A security camera with facial recognition is already installed on the metro tripod turnstiles in Moscow. Of course, initially, the main task was to ensure transport safety and help in finding offenders (when the system compares the faces of passengers with a database). However, pilot tests are currently being conducted to pay for the fares using this technology. We must say that the cameras on the subway turnstiles operate in conditions close to a perfect for recognition. However, even under such conditions, the probability of errors is still quite high (for example, today’s systems have significant limitations on the qualitative recognition of faces in a large crowd – this is a separate complicating condition), and the price for the mistake in cases of payment is high. Therefore, such technology will appear but a little later.

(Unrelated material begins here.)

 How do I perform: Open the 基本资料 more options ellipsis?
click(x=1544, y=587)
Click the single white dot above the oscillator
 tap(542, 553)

No one can any longer be surprised by modern intercoms that are controlled through the application on a smartphone from anywhere in the world (you only need Internet access). Also, the most advanced companies are already testing intercom solutions with face recognition allowing them to open the door using the face as soon as a person approaches it. Such models are not yet ready for mass use (in particular, in addition to the technology itself, it is also necessary to select the optimal scenario for the user – to approach the door to open it or to press any button) but there are already pilot zones.
Conclusion
Over the past few years, face recognition technologies have made significant advances both in terms of quality and in terms of the resources used (which means that they are becoming cheaper). Nevertheless, they are still quite far from the level of a living person. Therefore, today such solutions are advisable in business only for solving some narrow issues but they already exist today. However, the general trend nevertheless suggests that over time, solutions based on such technologies will increasingly become an assistant to people in a variety of tasks. First, it will concern simple and routine tasks, so that people can focus their efforts on more complex or creative ones.